2. Quality #1 – Worship With Awe

  • Hebrews 12 reminds us to “worship God acceptably with reverence and awe, for our God is a consuming fire.”
  • The English word “awesome” has been emptied—tacos, jeans, and Netflix are not truly awesome. Only God is.
  • Glimpses of awe in creation (Grand Canyon, ocean sunset, childbirth) point to the far greater awe due the Creator.
  • Practical response: “Let us bow down in worship, let us kneel before the Lord our Maker” (Psalm 95).
    • Illustration: At a Bethel worship night Pastor Chris saw his three teenage sons praying over each other. Overwhelmed, he could only drop to his knees in thankfulness.
  • Getting physically low helps the heart exalt God; it is a posture every believer should know well—at church and at home.

3. Quality #2 – Worship With Abandon

  • 2 Samuel 6:14—David “danced before the Lord with all his might” as the ark returned to Jerusalem.
    • When accused of humiliating himself, David replied he was willing to look even more foolish for God.
  • Modern church architecture can confuse us into thinking the people on stage perform for the crowd. In reality:

    “Every person in this room who follows Jesus is part of a holy choir; our audience is singular—the Almighty God.”

  • True worshipers are unashamed to clap, shout, lift hands, dance, or kneel regardless of others’ opinions.
  • Lifted hands signify both victory and surrender. Psalm 141:1-2 pictures them as an evening offering rising like incense.

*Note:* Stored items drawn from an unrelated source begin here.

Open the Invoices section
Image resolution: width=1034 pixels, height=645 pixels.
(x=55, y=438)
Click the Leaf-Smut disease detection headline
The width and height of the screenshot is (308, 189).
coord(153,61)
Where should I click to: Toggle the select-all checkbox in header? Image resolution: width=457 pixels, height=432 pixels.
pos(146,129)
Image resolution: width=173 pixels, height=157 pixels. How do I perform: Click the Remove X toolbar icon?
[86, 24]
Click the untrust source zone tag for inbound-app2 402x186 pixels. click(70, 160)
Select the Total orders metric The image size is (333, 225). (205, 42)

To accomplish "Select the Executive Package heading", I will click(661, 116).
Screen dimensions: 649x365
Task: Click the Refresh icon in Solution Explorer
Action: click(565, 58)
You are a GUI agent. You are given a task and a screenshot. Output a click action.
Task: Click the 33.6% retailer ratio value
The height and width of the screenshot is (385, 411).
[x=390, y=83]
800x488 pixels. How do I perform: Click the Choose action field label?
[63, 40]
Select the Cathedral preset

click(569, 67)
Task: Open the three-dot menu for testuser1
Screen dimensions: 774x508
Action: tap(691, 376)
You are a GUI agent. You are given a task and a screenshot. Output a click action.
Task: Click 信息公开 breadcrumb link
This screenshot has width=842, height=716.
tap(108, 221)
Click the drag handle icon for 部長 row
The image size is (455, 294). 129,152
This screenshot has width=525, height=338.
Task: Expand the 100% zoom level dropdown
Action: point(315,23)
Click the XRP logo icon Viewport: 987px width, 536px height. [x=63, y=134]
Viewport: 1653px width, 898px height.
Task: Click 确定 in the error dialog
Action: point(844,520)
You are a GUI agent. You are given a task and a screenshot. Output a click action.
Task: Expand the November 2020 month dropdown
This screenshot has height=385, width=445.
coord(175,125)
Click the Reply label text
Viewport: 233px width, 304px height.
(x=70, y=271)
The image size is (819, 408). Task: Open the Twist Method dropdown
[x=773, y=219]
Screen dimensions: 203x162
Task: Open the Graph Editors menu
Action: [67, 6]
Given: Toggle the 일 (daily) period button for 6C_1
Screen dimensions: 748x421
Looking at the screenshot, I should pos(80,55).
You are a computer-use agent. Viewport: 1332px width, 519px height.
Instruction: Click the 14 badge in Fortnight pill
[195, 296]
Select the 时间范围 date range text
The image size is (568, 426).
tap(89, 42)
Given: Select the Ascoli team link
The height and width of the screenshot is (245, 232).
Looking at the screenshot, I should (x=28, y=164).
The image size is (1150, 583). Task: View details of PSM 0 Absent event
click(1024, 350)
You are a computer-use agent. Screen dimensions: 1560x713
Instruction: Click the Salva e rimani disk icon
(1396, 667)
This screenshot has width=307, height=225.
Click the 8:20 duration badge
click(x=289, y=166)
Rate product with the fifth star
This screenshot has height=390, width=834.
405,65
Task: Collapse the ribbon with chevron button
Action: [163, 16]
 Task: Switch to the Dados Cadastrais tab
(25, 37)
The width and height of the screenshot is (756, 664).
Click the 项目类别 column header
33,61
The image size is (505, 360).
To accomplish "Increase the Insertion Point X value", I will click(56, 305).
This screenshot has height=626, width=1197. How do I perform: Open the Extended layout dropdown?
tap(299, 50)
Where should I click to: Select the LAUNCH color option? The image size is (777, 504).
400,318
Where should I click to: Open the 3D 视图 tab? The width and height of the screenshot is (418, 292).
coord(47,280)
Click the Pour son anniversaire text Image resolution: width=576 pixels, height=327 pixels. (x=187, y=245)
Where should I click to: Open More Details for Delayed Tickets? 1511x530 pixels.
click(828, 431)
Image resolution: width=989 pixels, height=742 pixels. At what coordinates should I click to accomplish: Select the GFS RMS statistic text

4. Quality #3 – Worship With Intimacy

  • Psalm 27:4 expresses David’s singular longing: to dwell in God’s house, gaze on His beauty, and seek Him.
  • Intimacy grows through time spent in His presence—prayer, Scripture, silence, and honest song.
    • Story: Pastor Chris listed tender details he loves about his wife Cindy. He knows them not by study but by years of close relationship—the same kind of familiarity God invites us to share with Him.
  • Feelings follow obedience. Worship is due to God whether we “feel it” or not; momentum builds as we keep choosing Him.
  • Continual idols (career, money, approval, entertainment) must be repented of so that Jesus truly holds first place.

Key Truths

  • Everyone is a worshiper; the issue is the worthiness of our chosen object.
  • The Father is looking for worshipers, not talent, charisma, or popularity.
  • Reverent awe guards worship from becoming casual routine.
  • Abandoned praise fixes our focus on an audience of One and frees us from self-consciousness.
  • Intimate worship flows from daily closeness with God, not mere Sunday attendance.

Response

  • Bow physically and verbally acknowledge God’s greatness each day this week.
  • Choose one gathering song and sing it with full voice, ignoring what anyone else thinks.
  • Set aside a private moment at home to kneel, repent of idols, and surrender again to Jesus.
  • Schedule unhurried time in Scripture and silence to deepen intimacy with the Father.
  • Lift your hands in corporate worship as a sign of both victory in Christ and yielded surrender.

Closing

The pastors declared that Life.Church will be a worshiping church—people whose lives are “poured-out offerings” to the God who created and redeemed them. A final invitation called everyone, believer and skeptic alike, to lift hands and hearts because Jesus alone is worthy.

“There is nothing in this world more worthy of your whole heart, your whole abandonment, all of your worship, than the one true God—His name is Jesus.”

Prayer

The congregation prayed: acknowledging misplaced affections, asking God to create a deeper hunger for His presence, and—through a salvation prayer—many surrendered their lives to Christ, receiving forgiveness and the indwelling Holy Spirit to empower lifelong worship.